Critics rightly contend that such a cumbersome process would be as flawed as the traditional amendment process, often heavily influenced by campaign contributions. Allowing major changes to the general plan only through a countywide ballot would be a mistake that could take decades to correct.
Ultimately, it is Measure A's fatal flaw.

The opposition to Measure A argues correctly that it is illogical to ask voters in Seaside and Big Sur to approve a housing project outside San Ardo, or to ask voters in Pacific Grove to help decide whether an agribusiness operation outside Greenfield really needs to change its approach to processing.

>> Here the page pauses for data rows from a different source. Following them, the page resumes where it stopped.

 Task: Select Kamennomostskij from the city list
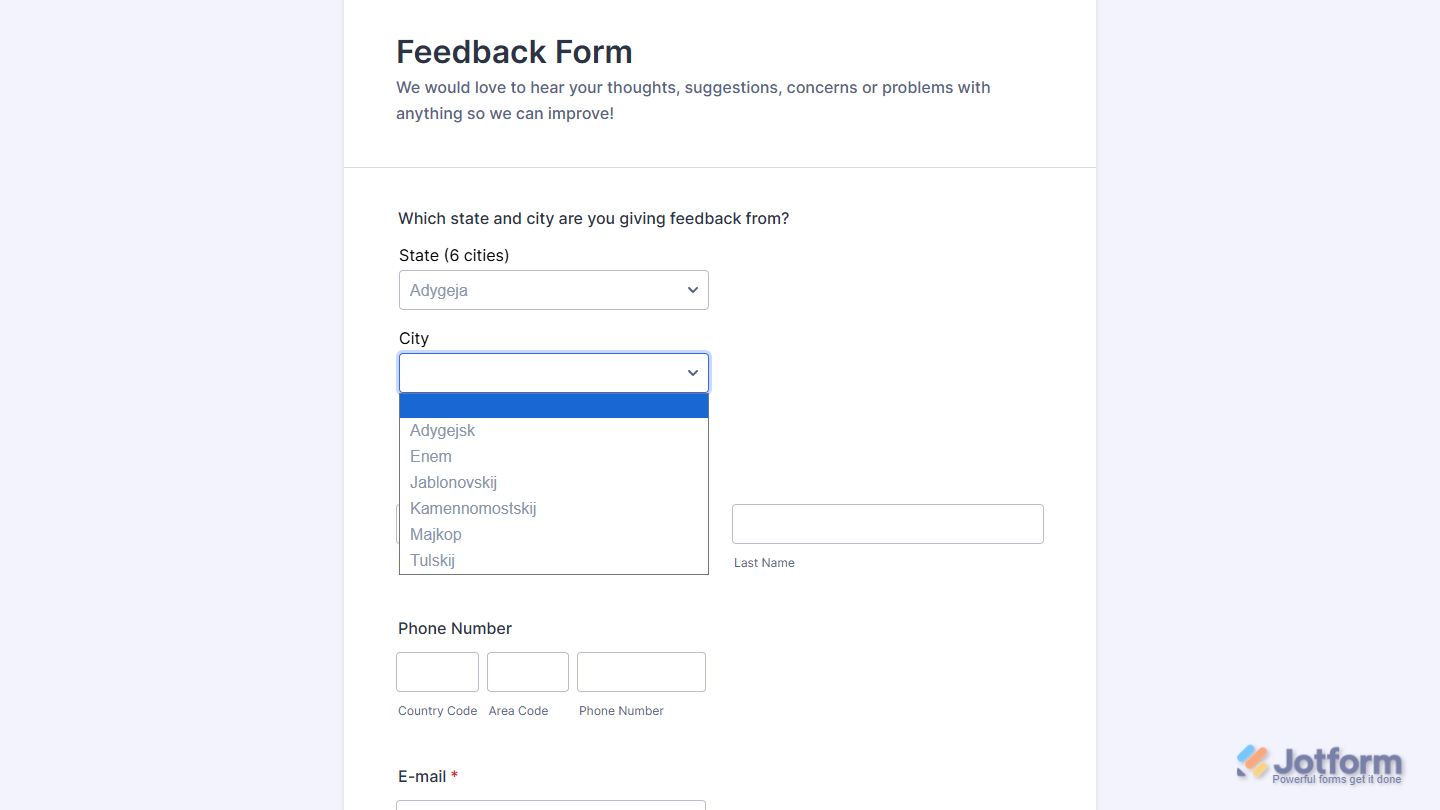click(473, 508)
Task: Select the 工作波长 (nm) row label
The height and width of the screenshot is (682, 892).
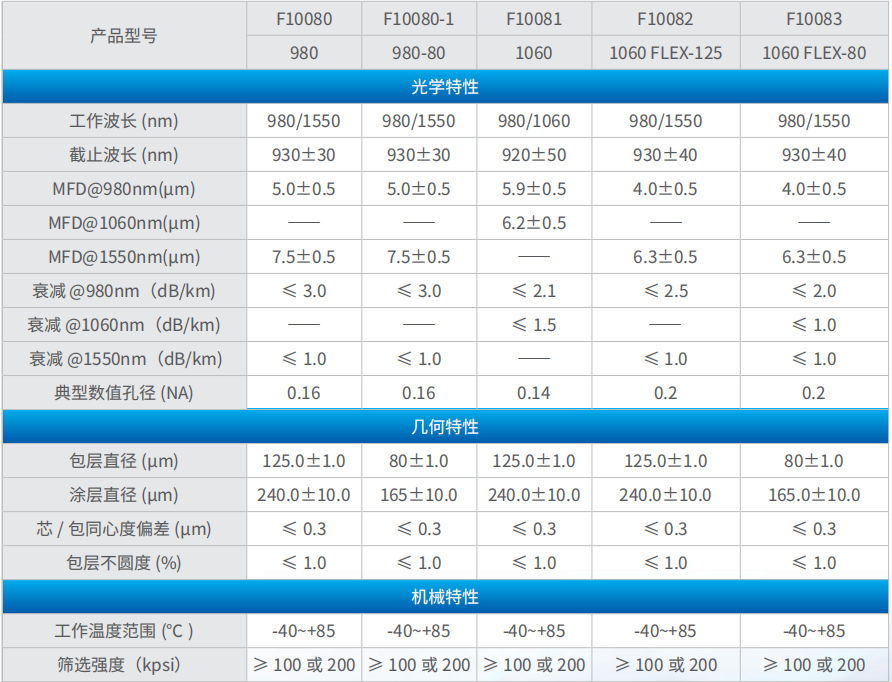Action: (124, 121)
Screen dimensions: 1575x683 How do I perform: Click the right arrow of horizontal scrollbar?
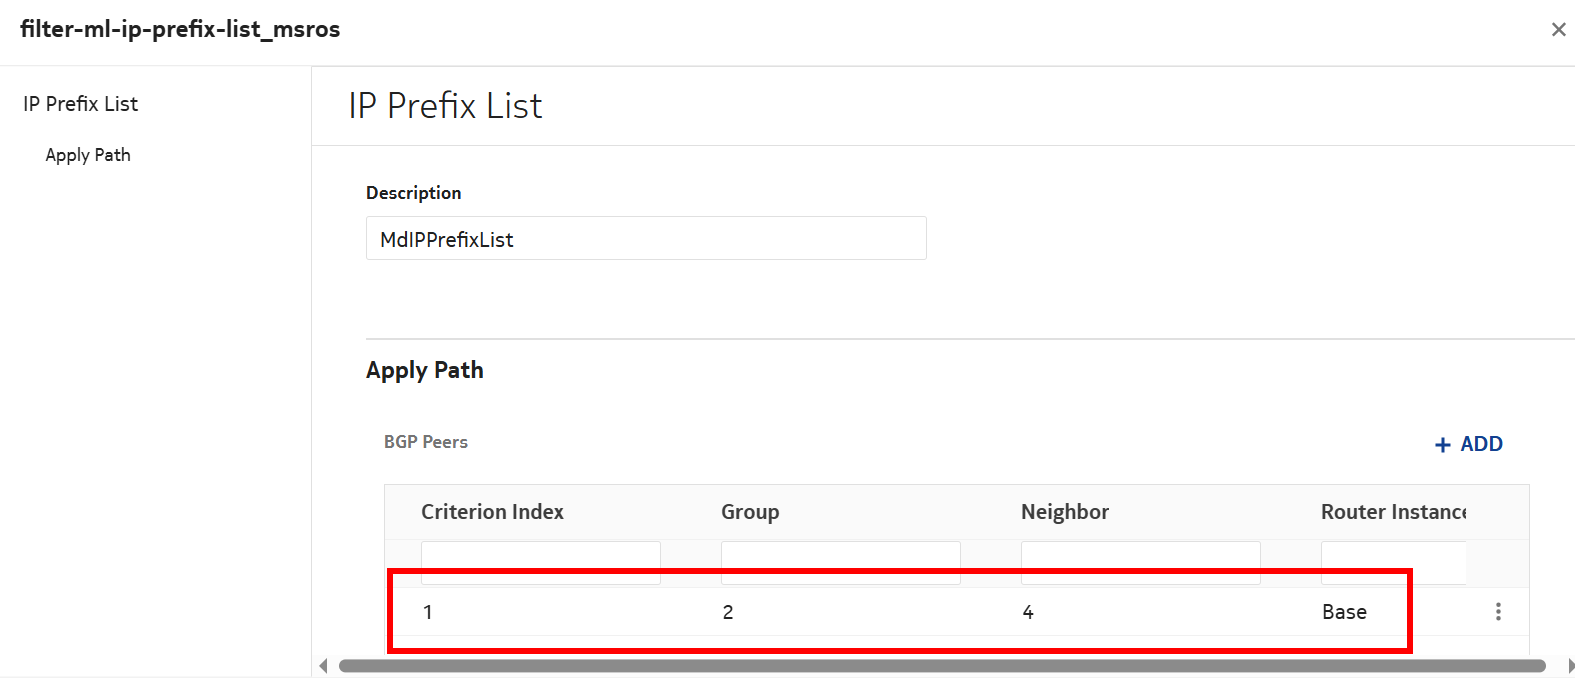coord(1570,666)
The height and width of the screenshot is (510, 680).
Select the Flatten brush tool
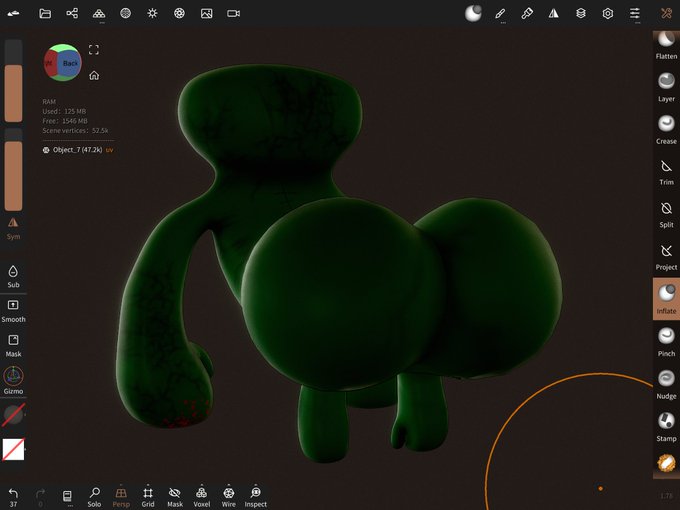pyautogui.click(x=666, y=46)
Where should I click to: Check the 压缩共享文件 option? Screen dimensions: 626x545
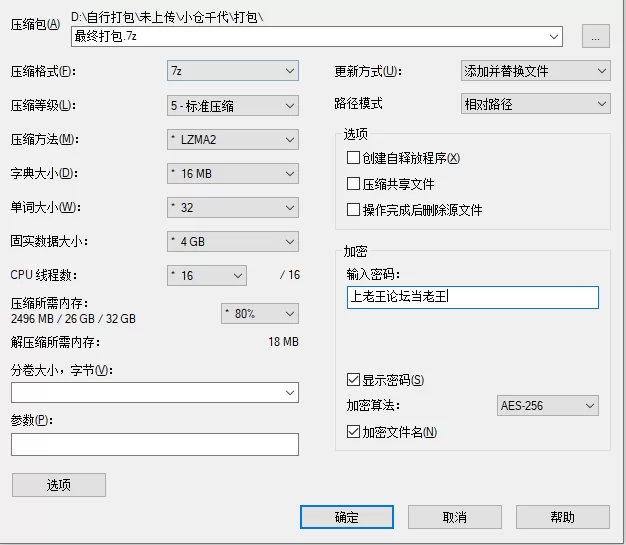point(353,184)
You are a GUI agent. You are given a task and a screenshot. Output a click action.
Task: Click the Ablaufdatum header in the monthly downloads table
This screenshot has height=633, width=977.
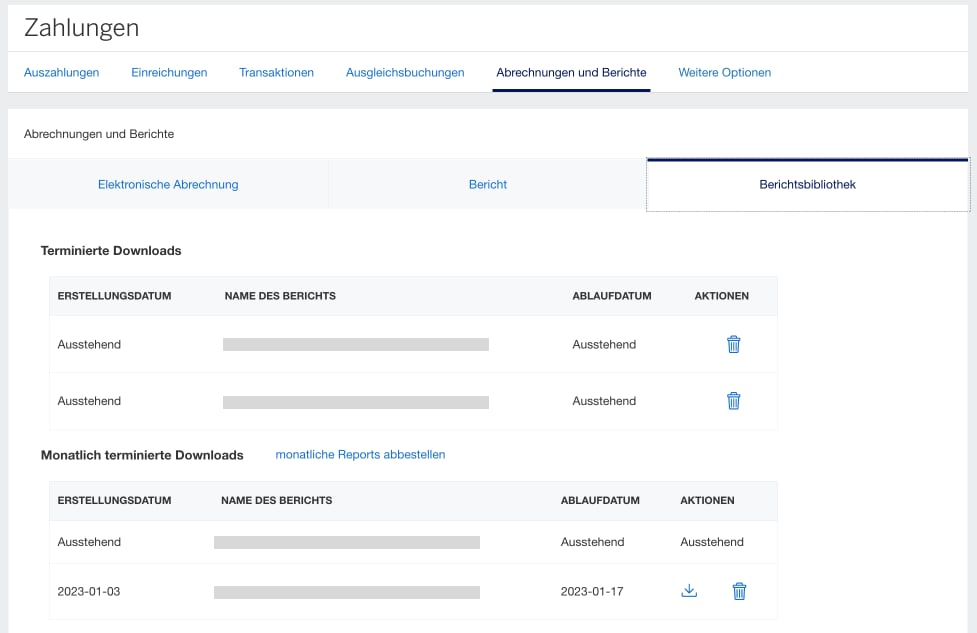600,500
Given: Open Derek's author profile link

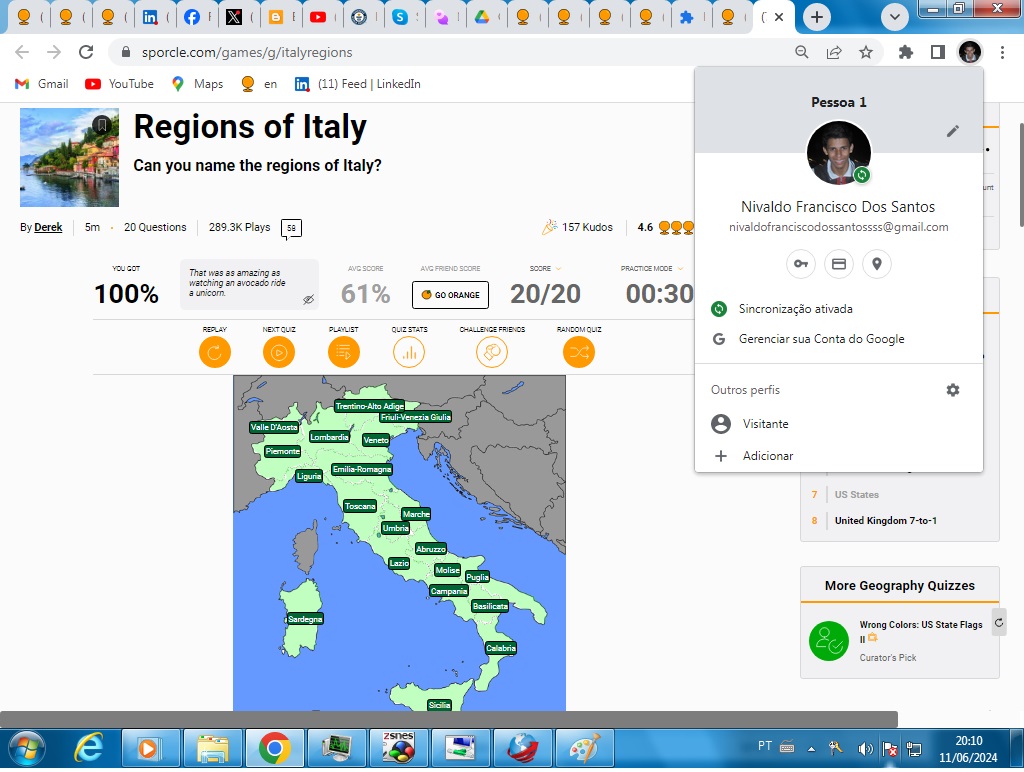Looking at the screenshot, I should tap(47, 227).
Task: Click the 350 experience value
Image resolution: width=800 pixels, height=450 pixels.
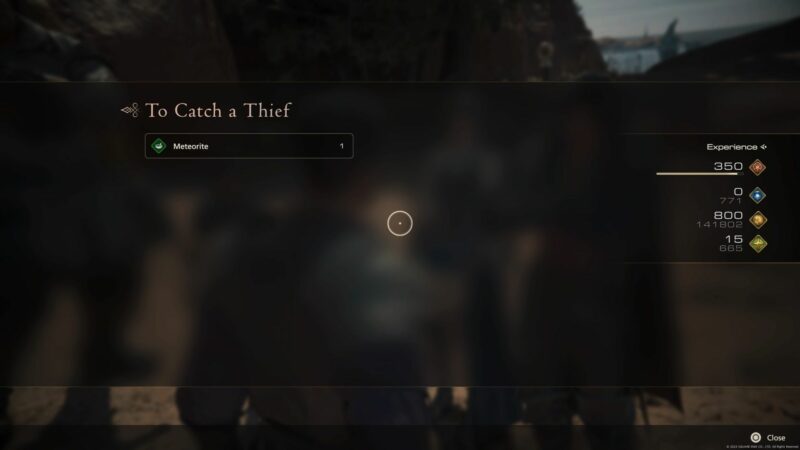Action: point(728,166)
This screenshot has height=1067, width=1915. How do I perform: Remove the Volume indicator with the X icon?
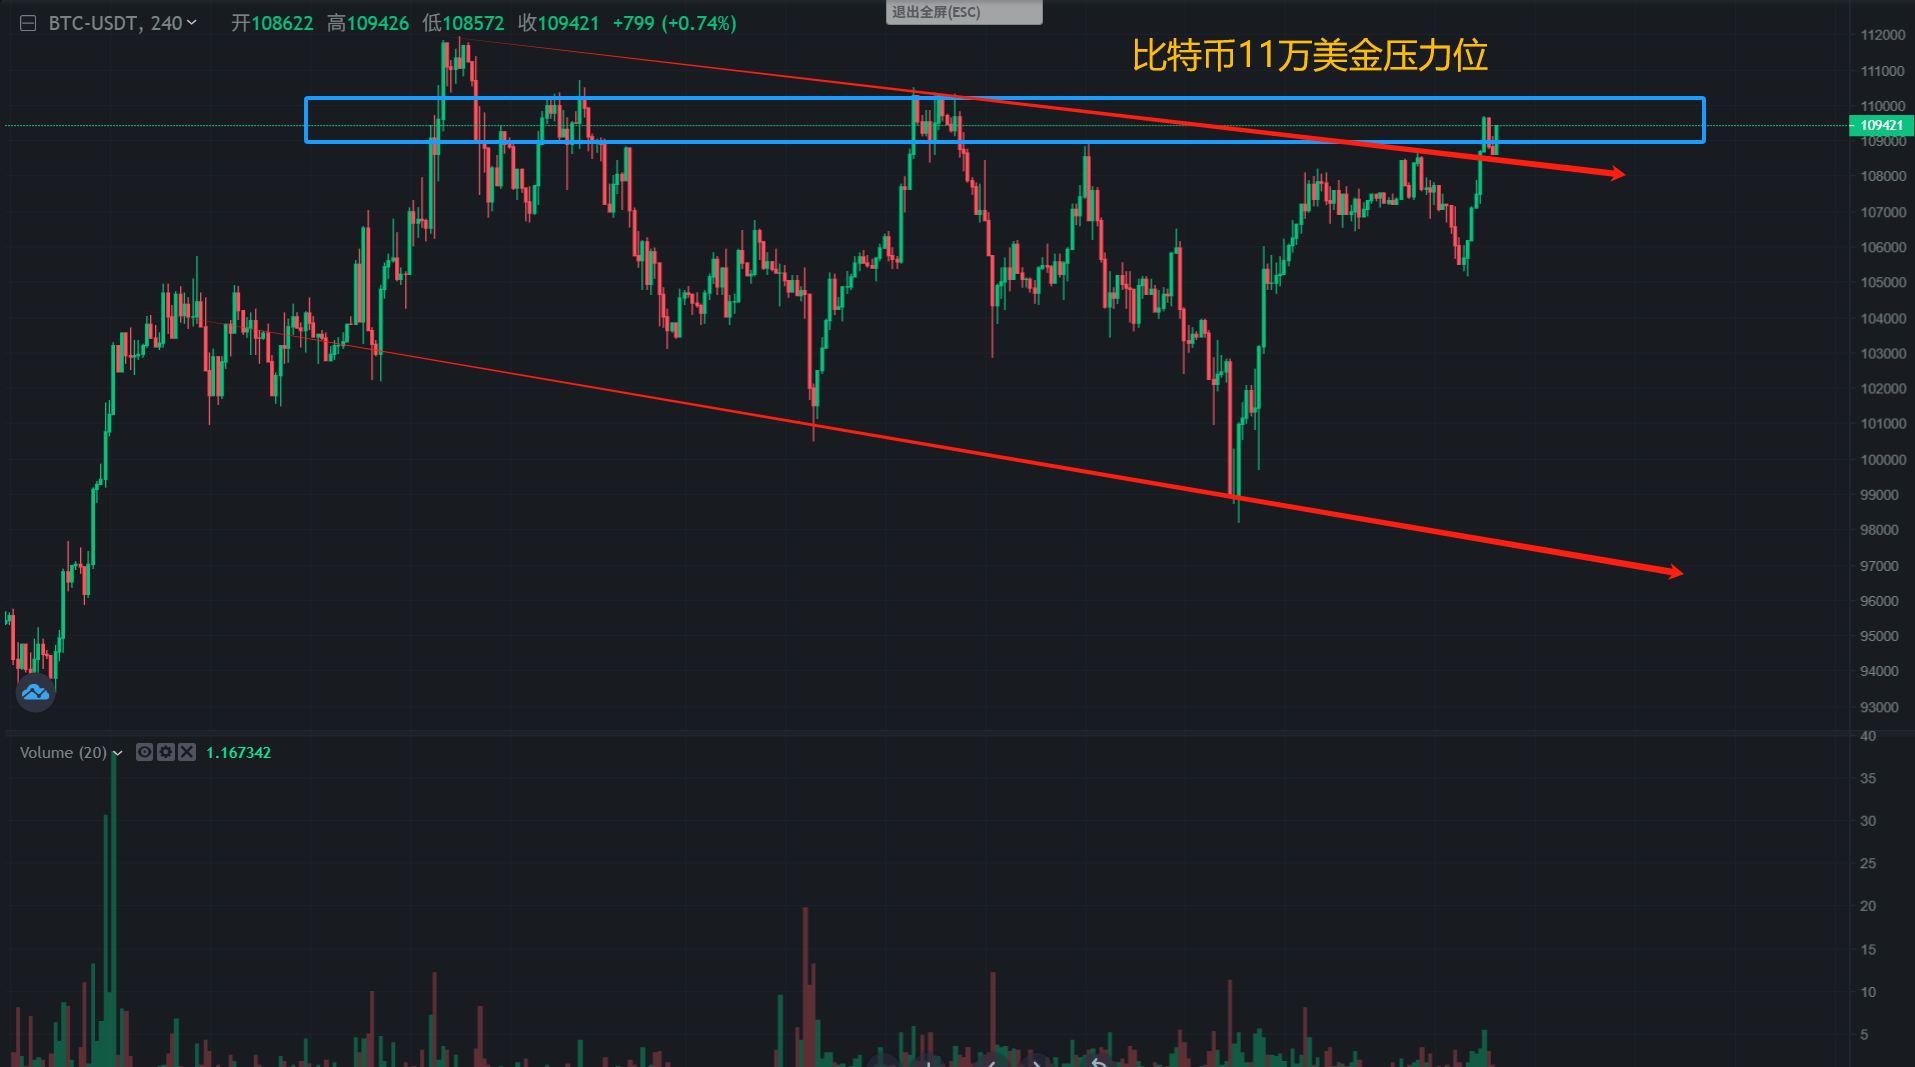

Ballot measures are important tools. They enable voters to do what elected officials are unable or unwilling to do. They enable voters to fix political mistakes. But even if the underlying intention is to prevent inappropriate growth, requiring regular ballot measures on relatively routine planning matters could thwart even clearly appropriate growth and distort the initiative process. As with any ballot measure, the outcomes of countywide ballots on plan amendments also could be manipulated by money or rhetoric. The process could put an unfair financial burden on some proponents, not all of whom would be well-heeled developers.

Measure A supporters can just as legitimately point to the unfairness of the current system, which, for instance, has allowed supervisors from Salinas, Moss Landing and Seaside to approve unpopular developments in Carmel Valley. But that fact of political life can be fixed in one or two election cycles by electing supervisors more receptive to public opinion. Measure A's requirement for countywide votes on amendments would set us on a convoluted 20-year course of planning by simple majority rule no matter whether the majority really was prepared for a decision.

Also tipping the scale toward GPU4, Measure C, is its impact on the most important land-use issue in the
county: affordable housing.

While Measure A and GPU4 proponents debate over details such as percentages of inclusionary housing and length of deed restrictions, the simple truth is that GPU4 allows more market-rate housing than Measure A and that more market-rate housing means more affordable housing for people who need it.

That's not to say that GPU4 is the answer to the affordability crisis. Far from it. The number of affordable units contemplated in GPU4 is barely a start. Far too many people live in situations that would shock many Monterey County voters. If GPU4 prevails, its supporters should bear an even larger share of the responsibility for making affordable housing a reality and the supervisors should bear a larger responsibility to use their amendment power wisely — to give priority to affordable housing and other projects benefiting the public, not just special interests.

Measure A should be defeated. Measure B, which is intended to overturn GPU4, should be defeated. Measure C, which adopts GPU4, is the one worthy of a yes vote.